Je suis aujourd’hui ravi de poursuivre mon engagement pour une mobilité sociale et inclusive, une mobilité qui devient un atout pour la santé de nos concitoyens. Cette mission sera l’occasion d’aborder les problématiques d’accessibilité listées dans votre question.

Vous êtes vice-président du groupe d’amitié France-Australie. Quel est votre sentiment concernant la crise des sous-marins ?

« Cette décision brutale et sans précédent, ainsi que la manière choisie pour en informer notre pays ne peuvent que susciter notre perplexité ainsi que notre colère. Au-delà de la rupture d’un contrat commercial, cette décision met à mal la confiance que peuvent avoir la France et les pays de l’Union européenne envers l’Australie. Nous n’avons plus face à nous un partenaire fiable, un allié stratégique dans la zone indopacifique. » C’est en ces mots que j’ai exprimé mon incrédulité à Madame Gillian Bird, ambassadrice d’Australie en France, par courrier.

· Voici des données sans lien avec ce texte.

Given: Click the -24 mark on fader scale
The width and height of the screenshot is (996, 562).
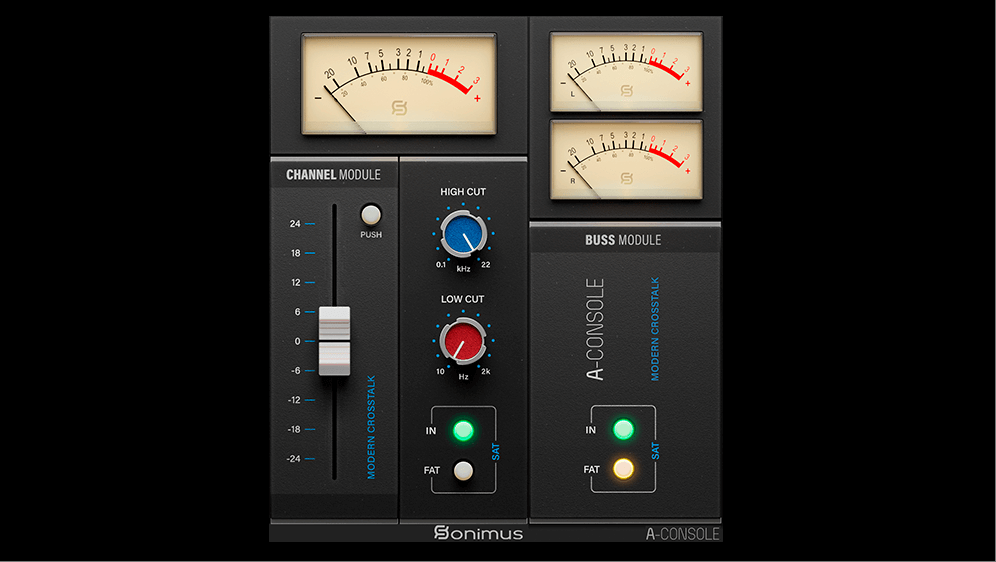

La France est membre permanent du Conseil de Sécurité de l’ONU. Elle possède la première armée de l’Union européenne et la deuxième zone économique exclusive au monde. Elle est également la sixième puissance économique mondiale et la seule nation européenne présente en Indopacifique où sont présents deux millions de ses ressortissants et plus de 7 000 militaires. Sa présence en Indopacifique et son influence dans la région sont importantes. À ce titre, la coopération entre nos deux pays doit se poursuivre et je souhaite continuer à œuvrer en ce sens, aux côtés des membres du groupe d’amitié France-Australie.

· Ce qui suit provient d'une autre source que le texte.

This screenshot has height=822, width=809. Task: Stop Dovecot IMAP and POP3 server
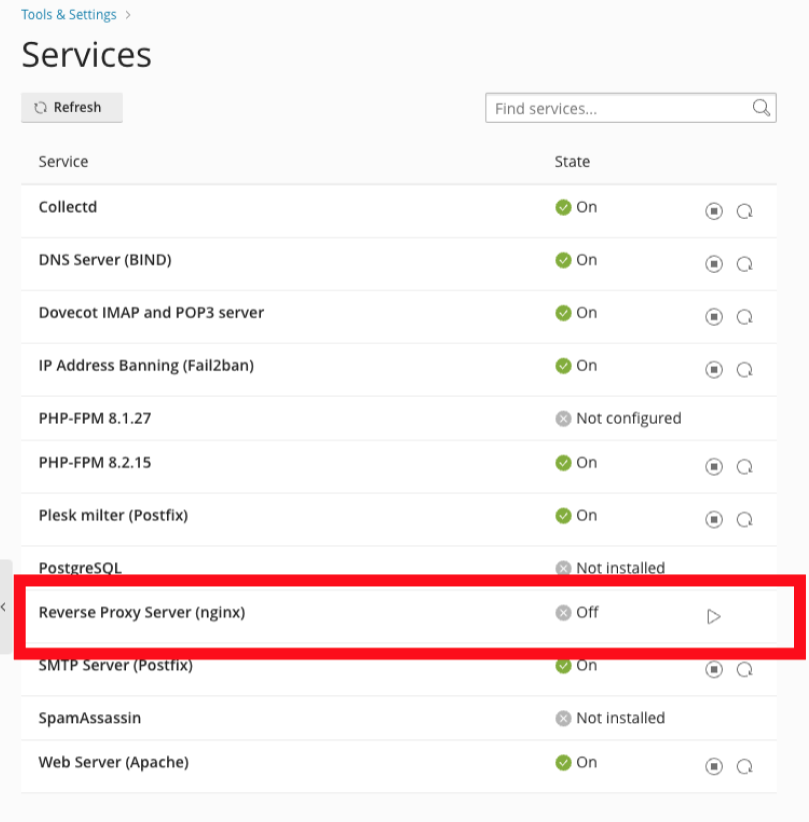[714, 317]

Chaque député se voit demander une photo pour illustrer son interview. Pourquoi avez-vous choisi celle-ci et que dit-elle de votre mandat ?

Cette photo a été prise pendant des échanges avec des gilets jaunes de ma circonscription à l’automne 2018. Elle représente mon mandat, car j’ai toujours souhaité le placer sous le signe du dialogue. La transition écologique, un de mes axes de travail principal, doit se faire avec nos concitoyens et je tiens à assurer le « service après vote » des mesures que j’ai travaillé à l’Assemblée.

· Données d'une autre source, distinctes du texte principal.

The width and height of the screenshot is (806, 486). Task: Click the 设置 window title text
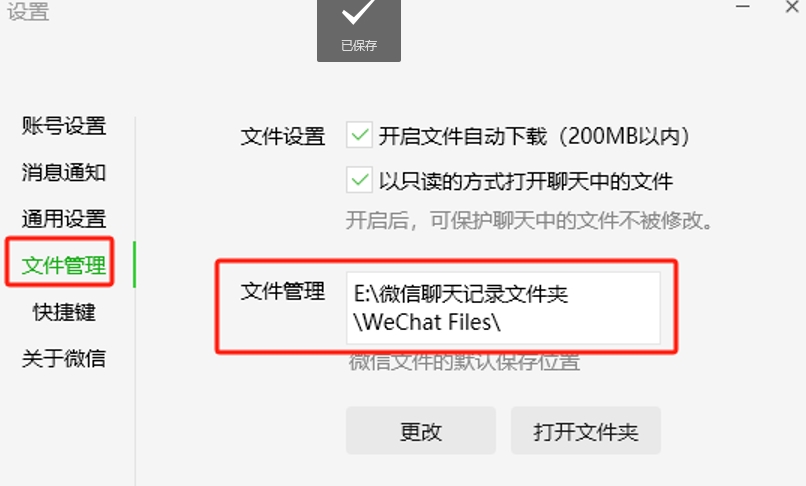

Question rituelle : comptez-vous vous représenter en 2022 ? 

L’heure est à l’action pour relancer notre pays après la crise sans précédent que nous venons de traverser et non pas à la campagne pour les législatives. Je peux en tout cas vous assurer que je serai mobilisé pour tous mes concitoyens jusqu’au bout de mon mandat, comme je le suis depuis 2017.